### REQUIRED WORK
Reproduce every line below without changing anything.

* Begin DATASET RECORDS *

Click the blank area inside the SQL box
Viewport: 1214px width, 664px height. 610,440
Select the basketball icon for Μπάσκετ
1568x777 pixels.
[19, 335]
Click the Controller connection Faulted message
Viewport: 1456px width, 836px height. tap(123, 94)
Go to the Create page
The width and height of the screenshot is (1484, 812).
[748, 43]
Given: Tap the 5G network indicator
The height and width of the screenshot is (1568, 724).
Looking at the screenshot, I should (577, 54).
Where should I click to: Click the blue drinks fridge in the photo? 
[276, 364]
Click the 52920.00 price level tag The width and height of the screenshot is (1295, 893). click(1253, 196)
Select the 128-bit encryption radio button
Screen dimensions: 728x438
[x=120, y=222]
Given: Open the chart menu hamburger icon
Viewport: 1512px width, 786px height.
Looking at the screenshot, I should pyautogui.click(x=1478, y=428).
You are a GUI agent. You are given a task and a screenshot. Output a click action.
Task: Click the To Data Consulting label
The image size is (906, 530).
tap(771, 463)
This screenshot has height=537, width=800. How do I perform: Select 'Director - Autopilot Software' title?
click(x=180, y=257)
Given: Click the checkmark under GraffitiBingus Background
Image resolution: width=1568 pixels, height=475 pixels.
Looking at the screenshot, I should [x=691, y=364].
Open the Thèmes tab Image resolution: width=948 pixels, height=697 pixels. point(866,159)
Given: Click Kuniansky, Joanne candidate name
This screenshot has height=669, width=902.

* End DATASET RECORDS *

### SOLUTION BELOW
Click the blank area inside the SQL box
Viewport: 1214px width, 664px height. 610,440
Select the basketball icon for Μπάσκετ
1568x777 pixels.
[19, 335]
Click the Controller connection Faulted message
Viewport: 1456px width, 836px height. tap(123, 94)
Go to the Create page
The width and height of the screenshot is (1484, 812).
[748, 43]
Given: Tap the 5G network indicator
The height and width of the screenshot is (1568, 724).
Looking at the screenshot, I should (577, 54).
Where should I click to: Click the blue drinks fridge in the photo? 
[276, 364]
Click the 52920.00 price level tag The width and height of the screenshot is (1295, 893). click(1253, 196)
Select the 128-bit encryption radio button
Screen dimensions: 728x438
[x=120, y=222]
Given: Open the chart menu hamburger icon
Viewport: 1512px width, 786px height.
Looking at the screenshot, I should pyautogui.click(x=1478, y=428).
You are a GUI agent. You are given a task and a screenshot. Output a click action.
Task: Click the To Data Consulting label
The image size is (906, 530).
tap(771, 463)
This screenshot has height=537, width=800. How do I perform: Select 'Director - Autopilot Software' title?
click(x=180, y=257)
Given: Click the checkmark under GraffitiBingus Background
Image resolution: width=1568 pixels, height=475 pixels.
Looking at the screenshot, I should [x=691, y=364].
Open the Thèmes tab Image resolution: width=948 pixels, height=697 pixels. point(866,159)
Given: Click Kuniansky, Joanne candidate name
This screenshot has height=669, width=902.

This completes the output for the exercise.